How are you advancing IO options for patients?
We are trying to deepen our understanding of the biology of cancer – what specific tumor antigens drive the disease or could be markers that we can target. One such asset in our pipeline, zolbetuximab, in combination with chemotherapy has demonstrated significant clinical benefit in Phase III trials in gastric and gastroesophageal cancer, compared to placebo in combination with chemotherapy.
We are building on the knowledge from these studies to develop additional tumor antigen-targeted therapies, using immune engagers and immune antibody drug conjugates that will enable us to bring therapeutic options for many more patients, particularly those with gastrointestinal cancers.
"The goal is treating more cancers in more patients with alternate approaches to autologous CAR-T therapies."
What work are you leading at Astellas?
I lead the development of IO and cancer cell therapy assets from candidate nomination through the lifecycle of the program. My multi-disciplinary team includes our asset leaders as well as our medical leaders. We continue to build our capabilities and the critical mass of talent required to develop our broad pipeline of small molecules targeting novel immune signaling pathways, tumor antigen-targeted antibodies, immune cell engagers, immune drug-conjugates and cancer cell therapies.
At Astellas, our Primary Focus Area strategy guides our R&D activities to build a sustainable, expandable drug discovery approach centered on five areas where we believe we have the expertise and capabilities to deliver significant and meaningful value for patients, including Immuno-oncology, Blindness and Regeneration, Genetic Regulation, Mitochondria, and Targeted Protein Degradation.

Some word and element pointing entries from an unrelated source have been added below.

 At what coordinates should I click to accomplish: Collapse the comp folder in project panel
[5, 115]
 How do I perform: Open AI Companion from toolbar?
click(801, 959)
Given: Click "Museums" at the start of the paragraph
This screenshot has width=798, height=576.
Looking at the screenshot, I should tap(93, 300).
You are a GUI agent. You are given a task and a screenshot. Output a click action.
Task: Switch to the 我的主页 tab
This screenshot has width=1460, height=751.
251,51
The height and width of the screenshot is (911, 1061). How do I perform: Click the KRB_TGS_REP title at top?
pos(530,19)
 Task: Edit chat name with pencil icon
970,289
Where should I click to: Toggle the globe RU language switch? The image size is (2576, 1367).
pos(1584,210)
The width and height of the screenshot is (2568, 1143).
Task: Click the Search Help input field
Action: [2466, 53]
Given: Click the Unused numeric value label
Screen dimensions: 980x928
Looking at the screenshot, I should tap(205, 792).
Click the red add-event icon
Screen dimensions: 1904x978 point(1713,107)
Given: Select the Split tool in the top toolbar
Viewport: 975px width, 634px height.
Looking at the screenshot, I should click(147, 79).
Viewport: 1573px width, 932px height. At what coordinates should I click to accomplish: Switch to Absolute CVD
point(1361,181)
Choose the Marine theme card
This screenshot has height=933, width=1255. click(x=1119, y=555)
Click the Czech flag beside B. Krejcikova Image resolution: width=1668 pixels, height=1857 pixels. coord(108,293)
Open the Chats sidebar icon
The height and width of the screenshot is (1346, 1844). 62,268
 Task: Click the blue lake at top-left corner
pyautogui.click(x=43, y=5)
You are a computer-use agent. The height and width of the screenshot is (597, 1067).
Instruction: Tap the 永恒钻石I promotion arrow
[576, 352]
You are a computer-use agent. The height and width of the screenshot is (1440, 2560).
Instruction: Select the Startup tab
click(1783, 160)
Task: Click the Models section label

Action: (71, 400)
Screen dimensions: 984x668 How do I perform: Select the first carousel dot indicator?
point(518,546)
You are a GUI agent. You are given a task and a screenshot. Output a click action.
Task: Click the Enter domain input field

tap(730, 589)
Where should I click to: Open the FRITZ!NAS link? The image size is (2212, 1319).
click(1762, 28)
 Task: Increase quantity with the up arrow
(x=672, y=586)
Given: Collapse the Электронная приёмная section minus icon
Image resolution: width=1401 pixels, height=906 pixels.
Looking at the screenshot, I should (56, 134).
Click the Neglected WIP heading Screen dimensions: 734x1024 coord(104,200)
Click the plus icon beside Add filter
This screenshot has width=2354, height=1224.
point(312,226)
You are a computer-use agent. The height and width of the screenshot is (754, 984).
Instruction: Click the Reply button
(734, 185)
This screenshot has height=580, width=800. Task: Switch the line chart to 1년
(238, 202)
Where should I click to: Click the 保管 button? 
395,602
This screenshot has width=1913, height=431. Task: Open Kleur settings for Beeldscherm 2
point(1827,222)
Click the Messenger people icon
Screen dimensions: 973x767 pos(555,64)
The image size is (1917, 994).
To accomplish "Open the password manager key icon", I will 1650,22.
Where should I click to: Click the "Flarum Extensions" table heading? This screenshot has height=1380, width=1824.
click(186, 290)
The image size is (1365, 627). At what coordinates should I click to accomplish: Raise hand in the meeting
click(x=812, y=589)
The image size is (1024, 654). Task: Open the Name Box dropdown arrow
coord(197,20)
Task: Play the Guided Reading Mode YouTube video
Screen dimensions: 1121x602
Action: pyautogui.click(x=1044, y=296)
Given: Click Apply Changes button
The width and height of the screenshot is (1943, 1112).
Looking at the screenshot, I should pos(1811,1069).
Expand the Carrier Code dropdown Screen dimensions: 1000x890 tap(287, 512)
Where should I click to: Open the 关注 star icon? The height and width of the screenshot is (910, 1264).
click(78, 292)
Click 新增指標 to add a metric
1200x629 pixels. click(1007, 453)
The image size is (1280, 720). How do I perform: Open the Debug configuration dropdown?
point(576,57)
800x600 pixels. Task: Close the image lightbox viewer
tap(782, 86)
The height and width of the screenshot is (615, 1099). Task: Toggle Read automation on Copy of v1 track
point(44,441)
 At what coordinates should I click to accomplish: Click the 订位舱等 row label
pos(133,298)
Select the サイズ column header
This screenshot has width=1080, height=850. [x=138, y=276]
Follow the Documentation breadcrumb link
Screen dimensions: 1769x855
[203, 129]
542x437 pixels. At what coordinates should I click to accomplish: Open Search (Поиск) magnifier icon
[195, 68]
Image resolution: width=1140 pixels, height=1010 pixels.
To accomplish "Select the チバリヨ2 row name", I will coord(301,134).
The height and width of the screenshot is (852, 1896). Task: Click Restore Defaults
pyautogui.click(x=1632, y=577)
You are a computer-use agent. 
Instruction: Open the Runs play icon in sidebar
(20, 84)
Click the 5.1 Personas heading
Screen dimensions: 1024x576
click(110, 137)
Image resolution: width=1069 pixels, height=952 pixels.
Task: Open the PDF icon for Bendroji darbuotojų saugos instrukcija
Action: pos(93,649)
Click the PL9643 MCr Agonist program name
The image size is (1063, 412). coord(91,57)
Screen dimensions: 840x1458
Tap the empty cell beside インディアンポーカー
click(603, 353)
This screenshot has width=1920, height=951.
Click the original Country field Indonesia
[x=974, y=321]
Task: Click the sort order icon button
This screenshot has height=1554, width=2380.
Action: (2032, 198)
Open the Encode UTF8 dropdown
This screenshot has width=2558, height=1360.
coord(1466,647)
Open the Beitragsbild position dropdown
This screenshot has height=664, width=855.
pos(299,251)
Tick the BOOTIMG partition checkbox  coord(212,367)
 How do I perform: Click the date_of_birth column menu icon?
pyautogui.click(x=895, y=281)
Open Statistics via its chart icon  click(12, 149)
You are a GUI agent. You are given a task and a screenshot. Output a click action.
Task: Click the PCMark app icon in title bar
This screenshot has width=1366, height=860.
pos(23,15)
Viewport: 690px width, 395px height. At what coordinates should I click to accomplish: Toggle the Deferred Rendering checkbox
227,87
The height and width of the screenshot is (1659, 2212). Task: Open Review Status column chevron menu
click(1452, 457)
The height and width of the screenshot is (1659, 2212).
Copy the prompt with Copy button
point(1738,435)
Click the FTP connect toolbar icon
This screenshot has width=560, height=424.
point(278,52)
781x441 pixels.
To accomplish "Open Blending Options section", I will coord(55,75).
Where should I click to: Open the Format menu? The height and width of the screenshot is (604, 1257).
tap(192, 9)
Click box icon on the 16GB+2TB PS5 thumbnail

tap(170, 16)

Via this approach, we are building our Immuno-oncology pipeline in an intentional, science-driven manner to evaluate novel targets and think holistically about the target in the context of the disease biology and versatile platforms/modalities that can be used to develop therapeutics. We are building a critical mass of knowledge in these modalities and in solid tumor biology in particular so that as we identify targets, we can choose the right modalities to utilize for specific targets in order to develop differentiated therapeutics in areas of unmet need.
What’s the ultimate goal with your approach to cell therapy?
Our work in the cancer cell therapy space, including allogeneic approaches, encompasses multiple modalities and, if successful, we will be able to bring efficacious therapies with improved tolerability and ease of use. The goal is treating more cancers in more patients with alternate approaches to autologous CAR-T therapies.
Although autologous CAR T therapies have been very effective, challenges remain, including tolerability, understanding how to drive efficacy in solid tumors, manufacturing at scale and timely availability for patients across geographies.
"We are building a critical mass of knowledge in these modalities and in solid tumor biology in particular so that as we identify targets, we can choose the right modalities to utilize for specific targets in order to develop differentiated therapeutics in areas of unmet need."
What is next as we look to expand success beyond checkpoint inhibitors?
We are working to develop alternatives by evaluating signaling pathways that function in parallel and/or synergistically with the PD-1/PD-L1 pathway. We hope to further the understanding of these pathways, utilizing them to develop therapeutics for patients who are not currently eligible or who do not respond well to anti-PD-1/PD-L1 antibodies.
What are the areas you’re keeping an eye on in 2024?
Two areas I am particularly looking forward to in 2024 are IO in the adjuvant/peri-adjuvant space, and cell therapies beyond autologous CAR-T approaches. Further in the future, I’m interested in immune agonist pathways that work in parallel with checkpoints, and allogeneic CAR-T and in vivo CAR T.